With his high-intensity conspiracy theorising, Cranston would have been an excellent focus for the human element of the story, but Edwards soon turns his attention to Joe’s son. Ford Brody (AT-J) has such a dull macho name it should come as no surprise that he has all the charisma of a newt, mumbling and bomb-disposing his way through the film while his worried wife (Elizabeth Olsen) tries to un-glue a telephone from her ear. Edwards was praised for the human drama of Monsters, but here it is unengaging, filled with stereotypes: the maxim-sprouting Japanese scientist; the efficient admiral. The boring homo sapiens make you long for some monsters to do some monstering, and this is where our mate Gojira should smash his way into the action, but Edwards has other ideas.


It turns out that the critter causing all that trouble at the plant isn’t Godzilla, but a Massive Unidentified Terrestrial Organism (MUTO for short), which is basically a huge prehistoric moth. For some reason a couple of MUTOs are about to make a pilgrimage to the Bay Area, causing absolutely no threat to human beings whatsoever (they are attracted to radioactivity, not human flesh). You might associate monster movies with running, screaming and Hank Azaria getting caught between reptilian toes, but there is none of that here, and instead the humans are bystanders, responding to a threat that doesn’t actually seem like it’s going to cause them too much trouble. The monsters knock a few buildings down, but it’s almost accidental, a mere hazard of being so darn big. The result of this lack of focus means that we side with neither the humans nor the monsters, making the whole thing a forgettable conveyor belt of dark, misty encounters with poorly designed beasties.

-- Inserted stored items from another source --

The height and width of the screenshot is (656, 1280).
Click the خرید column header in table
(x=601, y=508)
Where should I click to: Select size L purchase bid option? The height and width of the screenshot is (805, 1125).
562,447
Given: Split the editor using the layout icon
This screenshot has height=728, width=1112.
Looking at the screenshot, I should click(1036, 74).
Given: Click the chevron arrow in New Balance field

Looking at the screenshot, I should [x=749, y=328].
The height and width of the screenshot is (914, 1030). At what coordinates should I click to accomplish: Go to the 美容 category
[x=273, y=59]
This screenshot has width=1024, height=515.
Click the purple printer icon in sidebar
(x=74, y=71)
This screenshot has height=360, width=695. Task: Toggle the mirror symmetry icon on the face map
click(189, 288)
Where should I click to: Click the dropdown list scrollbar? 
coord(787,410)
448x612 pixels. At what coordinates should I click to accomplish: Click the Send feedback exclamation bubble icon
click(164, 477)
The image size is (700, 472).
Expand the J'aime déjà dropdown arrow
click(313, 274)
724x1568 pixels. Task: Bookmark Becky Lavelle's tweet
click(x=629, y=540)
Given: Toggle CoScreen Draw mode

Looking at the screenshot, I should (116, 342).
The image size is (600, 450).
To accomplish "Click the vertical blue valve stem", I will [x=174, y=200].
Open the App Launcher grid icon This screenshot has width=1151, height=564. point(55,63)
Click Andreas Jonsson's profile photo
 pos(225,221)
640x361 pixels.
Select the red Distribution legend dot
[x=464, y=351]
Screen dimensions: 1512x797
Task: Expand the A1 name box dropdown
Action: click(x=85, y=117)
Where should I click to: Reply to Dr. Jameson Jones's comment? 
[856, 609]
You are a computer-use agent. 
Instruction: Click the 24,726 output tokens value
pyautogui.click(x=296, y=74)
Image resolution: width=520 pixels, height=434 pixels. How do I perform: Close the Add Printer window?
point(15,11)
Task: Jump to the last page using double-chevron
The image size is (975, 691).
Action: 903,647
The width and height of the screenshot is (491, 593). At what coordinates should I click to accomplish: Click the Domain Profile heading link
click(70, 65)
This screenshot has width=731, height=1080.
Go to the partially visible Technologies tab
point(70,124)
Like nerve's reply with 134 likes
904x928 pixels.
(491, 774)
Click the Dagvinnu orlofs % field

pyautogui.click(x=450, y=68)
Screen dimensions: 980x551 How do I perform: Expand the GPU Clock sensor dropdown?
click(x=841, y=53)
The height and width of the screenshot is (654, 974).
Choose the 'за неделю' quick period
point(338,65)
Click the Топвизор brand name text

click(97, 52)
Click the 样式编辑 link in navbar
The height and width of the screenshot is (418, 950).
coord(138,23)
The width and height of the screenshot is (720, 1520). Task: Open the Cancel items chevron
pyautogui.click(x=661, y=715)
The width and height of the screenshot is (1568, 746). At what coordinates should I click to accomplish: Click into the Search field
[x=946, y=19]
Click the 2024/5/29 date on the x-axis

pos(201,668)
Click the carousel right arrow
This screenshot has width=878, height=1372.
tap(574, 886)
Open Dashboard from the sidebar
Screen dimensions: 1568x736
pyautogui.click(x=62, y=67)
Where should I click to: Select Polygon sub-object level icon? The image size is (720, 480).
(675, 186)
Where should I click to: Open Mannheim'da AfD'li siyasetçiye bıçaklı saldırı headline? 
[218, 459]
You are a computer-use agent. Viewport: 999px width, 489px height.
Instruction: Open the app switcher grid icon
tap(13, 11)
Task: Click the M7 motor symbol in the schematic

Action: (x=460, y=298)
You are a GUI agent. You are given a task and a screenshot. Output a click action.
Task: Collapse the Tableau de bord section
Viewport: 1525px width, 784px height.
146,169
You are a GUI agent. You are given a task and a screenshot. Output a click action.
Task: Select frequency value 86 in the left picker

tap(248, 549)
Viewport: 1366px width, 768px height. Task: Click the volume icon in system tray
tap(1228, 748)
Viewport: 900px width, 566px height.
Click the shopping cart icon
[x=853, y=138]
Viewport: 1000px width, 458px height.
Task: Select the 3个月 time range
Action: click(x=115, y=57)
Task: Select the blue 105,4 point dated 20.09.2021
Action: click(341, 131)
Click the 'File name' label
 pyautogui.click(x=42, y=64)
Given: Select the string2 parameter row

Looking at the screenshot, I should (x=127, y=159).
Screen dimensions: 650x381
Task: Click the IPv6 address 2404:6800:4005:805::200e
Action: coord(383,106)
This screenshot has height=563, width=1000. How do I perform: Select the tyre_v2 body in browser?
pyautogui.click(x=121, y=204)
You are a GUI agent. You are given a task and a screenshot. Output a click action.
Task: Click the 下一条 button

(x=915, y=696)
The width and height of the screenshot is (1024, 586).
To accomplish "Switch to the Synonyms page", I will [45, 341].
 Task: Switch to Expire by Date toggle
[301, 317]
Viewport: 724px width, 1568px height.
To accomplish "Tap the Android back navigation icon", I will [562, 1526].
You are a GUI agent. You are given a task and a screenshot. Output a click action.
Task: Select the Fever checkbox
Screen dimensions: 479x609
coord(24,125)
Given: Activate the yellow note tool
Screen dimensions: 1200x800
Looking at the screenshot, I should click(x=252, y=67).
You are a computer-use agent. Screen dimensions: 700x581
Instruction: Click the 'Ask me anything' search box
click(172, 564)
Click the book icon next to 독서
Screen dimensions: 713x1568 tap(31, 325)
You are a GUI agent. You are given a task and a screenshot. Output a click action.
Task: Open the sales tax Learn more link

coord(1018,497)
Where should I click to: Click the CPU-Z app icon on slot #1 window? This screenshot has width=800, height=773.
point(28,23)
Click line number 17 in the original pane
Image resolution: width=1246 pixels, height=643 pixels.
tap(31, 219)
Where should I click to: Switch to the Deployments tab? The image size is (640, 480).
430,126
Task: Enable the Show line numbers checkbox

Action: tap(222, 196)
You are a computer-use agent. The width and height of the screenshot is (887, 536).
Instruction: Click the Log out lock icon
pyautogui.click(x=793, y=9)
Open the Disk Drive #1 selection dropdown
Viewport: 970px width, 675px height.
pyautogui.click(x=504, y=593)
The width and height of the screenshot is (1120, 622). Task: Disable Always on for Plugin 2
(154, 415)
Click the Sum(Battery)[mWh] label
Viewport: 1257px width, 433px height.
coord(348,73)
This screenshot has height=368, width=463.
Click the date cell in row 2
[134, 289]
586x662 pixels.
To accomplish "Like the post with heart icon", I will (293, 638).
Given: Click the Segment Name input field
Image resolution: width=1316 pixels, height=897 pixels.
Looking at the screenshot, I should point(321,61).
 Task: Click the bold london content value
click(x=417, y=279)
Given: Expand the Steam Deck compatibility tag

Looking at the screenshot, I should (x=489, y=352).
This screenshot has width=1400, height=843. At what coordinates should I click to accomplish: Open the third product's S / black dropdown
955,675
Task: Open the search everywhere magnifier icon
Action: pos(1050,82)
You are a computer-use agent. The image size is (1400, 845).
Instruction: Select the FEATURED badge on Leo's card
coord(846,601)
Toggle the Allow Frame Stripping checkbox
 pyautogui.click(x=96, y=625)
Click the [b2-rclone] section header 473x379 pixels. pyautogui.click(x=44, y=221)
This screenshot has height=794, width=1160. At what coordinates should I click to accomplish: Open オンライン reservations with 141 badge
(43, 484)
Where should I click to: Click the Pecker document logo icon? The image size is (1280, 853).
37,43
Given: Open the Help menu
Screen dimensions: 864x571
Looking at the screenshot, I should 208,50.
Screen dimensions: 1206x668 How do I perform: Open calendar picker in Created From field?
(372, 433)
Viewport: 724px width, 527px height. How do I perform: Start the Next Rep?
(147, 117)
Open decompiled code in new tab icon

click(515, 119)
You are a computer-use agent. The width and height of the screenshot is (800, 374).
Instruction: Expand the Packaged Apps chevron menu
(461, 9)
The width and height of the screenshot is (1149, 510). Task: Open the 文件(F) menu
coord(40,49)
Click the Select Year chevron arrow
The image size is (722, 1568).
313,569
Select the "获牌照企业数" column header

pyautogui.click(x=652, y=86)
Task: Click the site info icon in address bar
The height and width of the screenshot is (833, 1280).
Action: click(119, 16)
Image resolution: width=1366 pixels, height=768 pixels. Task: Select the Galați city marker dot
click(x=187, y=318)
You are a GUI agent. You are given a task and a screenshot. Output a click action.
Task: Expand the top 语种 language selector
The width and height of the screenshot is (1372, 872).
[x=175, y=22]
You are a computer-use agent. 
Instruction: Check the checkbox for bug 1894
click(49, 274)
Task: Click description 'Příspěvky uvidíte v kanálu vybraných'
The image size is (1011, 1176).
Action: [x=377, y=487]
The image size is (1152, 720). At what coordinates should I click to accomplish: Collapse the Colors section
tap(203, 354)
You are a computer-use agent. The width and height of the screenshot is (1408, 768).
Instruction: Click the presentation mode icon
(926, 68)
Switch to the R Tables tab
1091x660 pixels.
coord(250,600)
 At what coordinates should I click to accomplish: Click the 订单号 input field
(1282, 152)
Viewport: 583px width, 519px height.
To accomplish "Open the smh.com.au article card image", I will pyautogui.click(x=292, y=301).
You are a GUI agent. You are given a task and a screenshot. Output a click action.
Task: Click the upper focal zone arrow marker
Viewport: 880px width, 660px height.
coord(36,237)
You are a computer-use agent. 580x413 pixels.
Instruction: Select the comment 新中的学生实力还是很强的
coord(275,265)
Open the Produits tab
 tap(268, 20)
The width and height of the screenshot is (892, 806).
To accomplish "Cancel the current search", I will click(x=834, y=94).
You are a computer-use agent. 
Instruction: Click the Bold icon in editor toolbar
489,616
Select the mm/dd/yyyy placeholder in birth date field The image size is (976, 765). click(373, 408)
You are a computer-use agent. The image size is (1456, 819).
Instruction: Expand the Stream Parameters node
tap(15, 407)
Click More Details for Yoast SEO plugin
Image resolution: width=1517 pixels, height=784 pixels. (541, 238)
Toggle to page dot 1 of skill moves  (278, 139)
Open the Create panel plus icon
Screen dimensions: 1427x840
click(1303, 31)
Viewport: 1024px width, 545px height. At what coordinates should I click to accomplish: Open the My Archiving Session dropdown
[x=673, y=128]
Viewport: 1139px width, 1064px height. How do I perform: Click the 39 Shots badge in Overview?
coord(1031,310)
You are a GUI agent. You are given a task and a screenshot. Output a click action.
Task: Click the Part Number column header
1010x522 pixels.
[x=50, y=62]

So where does all this leave Best Supporting Gojira? Well, for reasons no more enlightening than ‘because he wants to’, he swims to San Fran to take down the MUTOs, thus becoming an oddly sympathetic good guy, all sad facial expressions and googly eyes. Unlike the MUTOs, he is decently designed (almost ursine), and there are a few nice shots which express his total humongous-ness, but it is in his screeching, echoing roar that he is most impressive. The best film characters can have a massive effect without too much screen time, so the problem here isn’t the amount of minutes Gojira gets, it’s what Edwards does with him when he does appear. He is certainly imposing, but he’s not scary, and the monster mash climax is reminiscent of the silly endings to Mighty Morphin’ Power Rangers, albeit played with utmost solemnity. The attempt to return Godzilla to serious moodiness is commendable, but there needs to be threat, danger, and doom, instead of the sense that we are watching a spectacle in which we have no part.

Some will find Edwards’ teasing, cutaway style exciting, but to me it displays inexperience with something of this scale. After the carnage, Godzilla, now the hero of San Francisco, wades back into the Pacific, exhausted, battered, and slightly embarrassed that his 350-foot frame struggled to make more than a toe print on his own franchise.